=== DOCUMENT EXCERPT ===
Thomas A. StewartAuthor of The Wealth of Knowledge, Nicholas Brealey (2001)

BL

What do you consider to be the core message of your new book?

TS

The main point is to build on the argument that we live in a knowledge economy and work for organisations where knowledge is the most important raw material, process and output. Today people, in general, accept that starting point. In this book I focused on how do we then take these insights and turn them into strategies and programmes of organisational change and profits. I believe considerable progress has been made on exploring what the nature of the knowledge economy is, but I don't think there has been’much success in translating those insights into progress through effective organisational action. At the heart of the book is the four-step process that I describe for turning knowledge into action.

One of the things I have found when organisations have looked at becoming driven by a knowledge agenda is that they have done one of two things. Some have, in’essence, said: "good, lets give that development to our IT people."And they are charged with creating an encyclopaedia of everything we know. Or they have said: "good, lets put our HR manager in charge of creating a learning organisation." Without first asking the question: "to what end are we doing this?" So the first stage of this process is to define the role of knowledge in your organisation as an economic factor, as something you buy,something you do, and something you sell. I think, that the fundamental mistake that a number of organisations have made is that they have not started by doing a knowledge budget, or set of accounts, or value chain. That is step one. Step two then describes the knowledge assets that are associated with, and created by, those flows; the knowledge you use and sell. Then it is necessary to analyse those assets to see what their structure is and then figure out whether, or not,to invest in those assets to increase their value, or exploit those assets. That is the third step. The final step is basically a productivity step which says:"now we have a knowledge business up and running, how do we improve the efficiency with which it is run?" But most companies start with step four and work backwards, and then they are surprised to find that doesn't get them useful results.
=== DATASET SECTION ===
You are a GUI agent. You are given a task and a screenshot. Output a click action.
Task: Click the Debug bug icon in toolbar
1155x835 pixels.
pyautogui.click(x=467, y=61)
===
- TASK INSTRUCTIONS -
Transcribe the interview passage from "Thomas A. StewartAuthor" to "knowledge into action." word for word. The material above comes from a source separate from the interview.

- REPLY -
Thomas A. StewartAuthor of The Wealth of Knowledge, Nicholas Brealey (2001)

BL

What do you consider to be the core message of your new book?

TS

The main point is to build on the argument that we live in a knowledge economy and work for organisations where knowledge is the most important raw material, process and output. Today people, in general, accept that starting point. In this book I focused on how do we then take these insights and turn them into strategies and programmes of organisational change and profits. I believe considerable progress has been made on exploring what the nature of the knowledge economy is, but I don't think there has been’much success in translating those insights into progress through effective organisational action. At the heart of the book is the four-step process that I describe for turning knowledge into action.